What you should do → Please copy out the records word for word, starting at the line that contains "Click the green" and ending at the line that contains "will [x=114, y=51].", including both of those lines.

┌──

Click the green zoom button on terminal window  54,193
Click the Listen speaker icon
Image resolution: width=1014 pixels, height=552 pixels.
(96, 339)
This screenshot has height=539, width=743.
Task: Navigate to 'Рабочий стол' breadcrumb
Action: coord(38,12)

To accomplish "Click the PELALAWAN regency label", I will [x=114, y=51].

└──
┌──

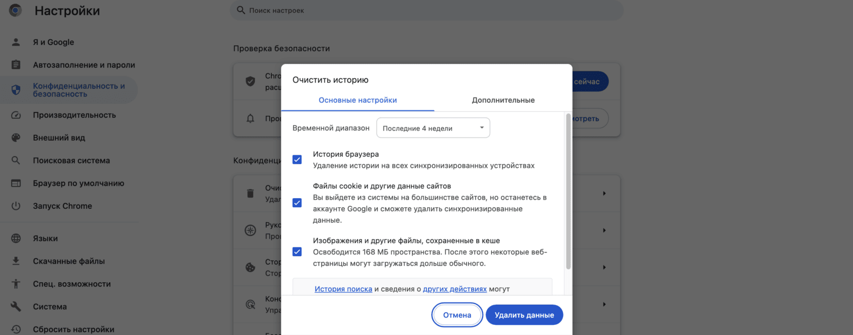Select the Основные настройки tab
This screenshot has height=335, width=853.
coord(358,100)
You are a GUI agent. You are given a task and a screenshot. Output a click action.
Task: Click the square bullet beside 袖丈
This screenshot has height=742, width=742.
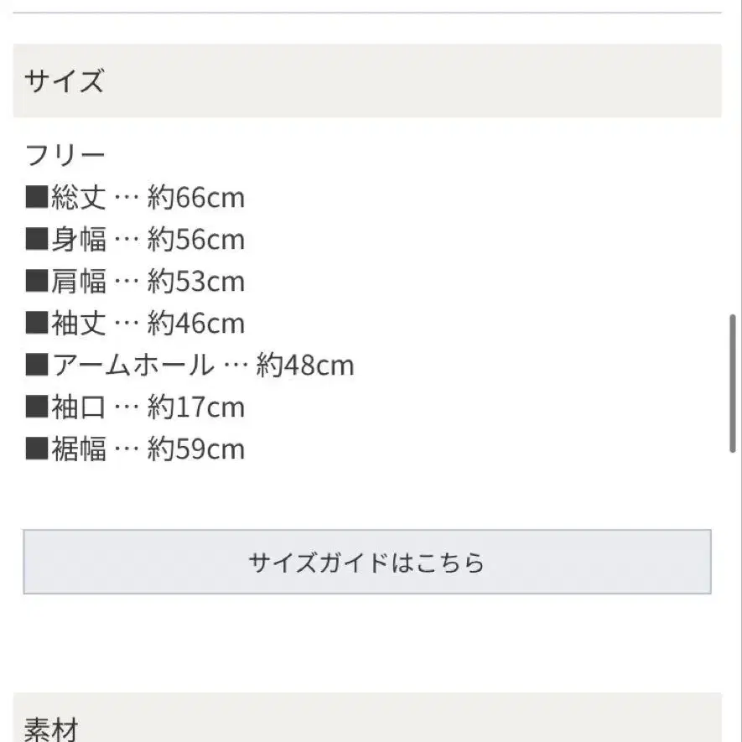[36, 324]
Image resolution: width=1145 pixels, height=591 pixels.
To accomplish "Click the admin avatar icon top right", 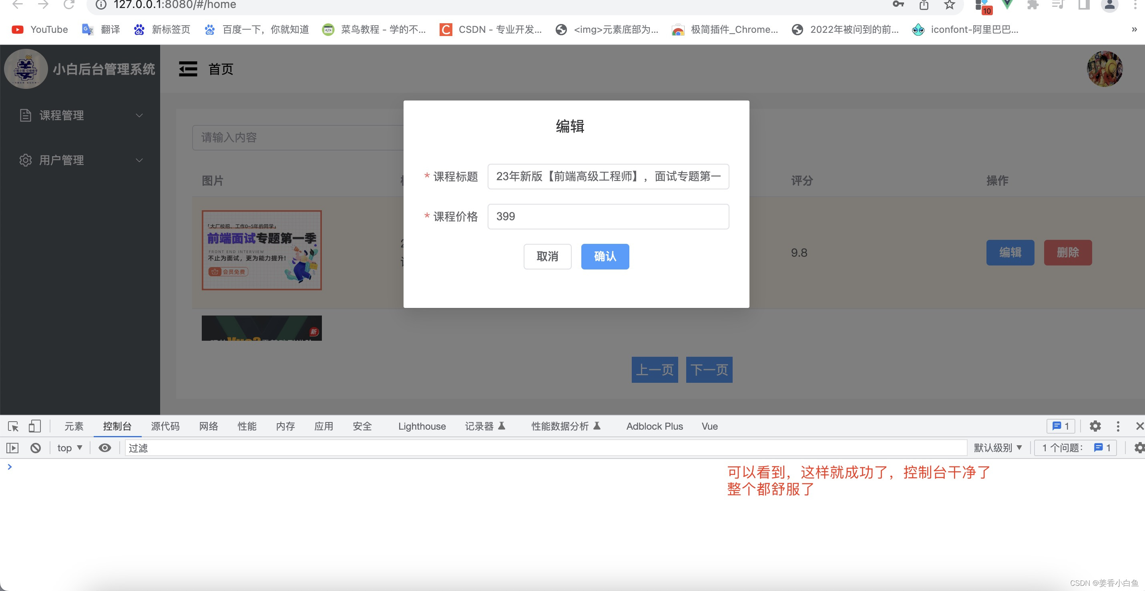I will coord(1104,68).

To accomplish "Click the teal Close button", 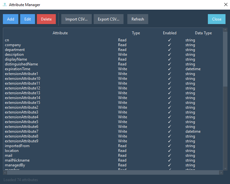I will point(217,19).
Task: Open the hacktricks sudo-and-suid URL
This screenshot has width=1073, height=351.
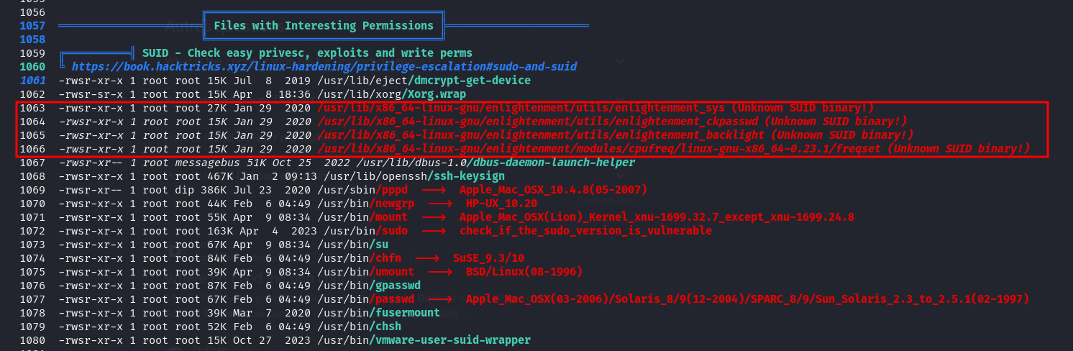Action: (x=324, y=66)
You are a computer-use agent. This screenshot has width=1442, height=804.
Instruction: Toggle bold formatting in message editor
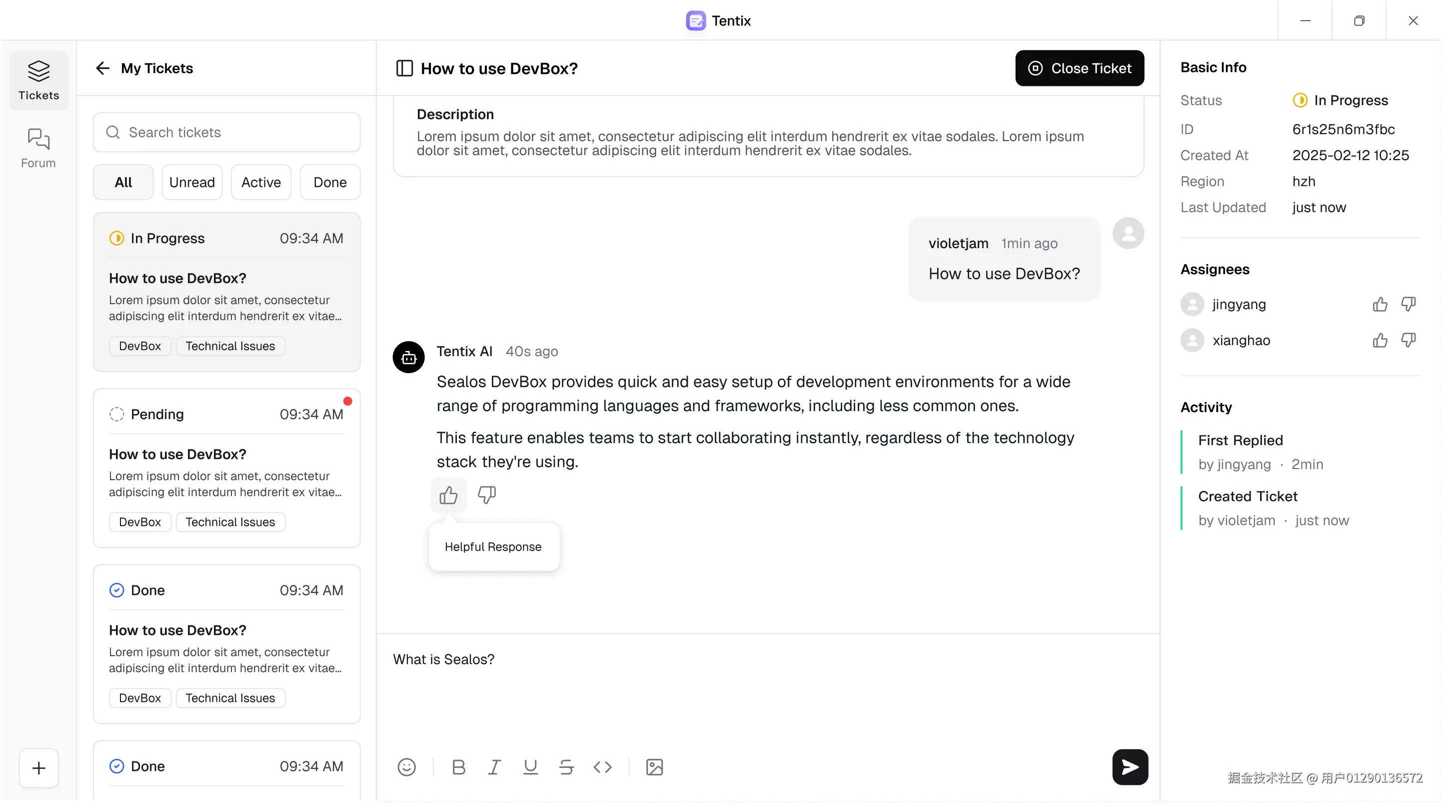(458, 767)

└──

Task output →
Click the green zoom button on terminal window  54,193
Click the Listen speaker icon
Image resolution: width=1014 pixels, height=552 pixels.
(96, 339)
This screenshot has height=539, width=743.
Task: Navigate to 'Рабочий стол' breadcrumb
Action: coord(38,12)

To accomplish "Click the PELALAWAN regency label", I will [x=114, y=51].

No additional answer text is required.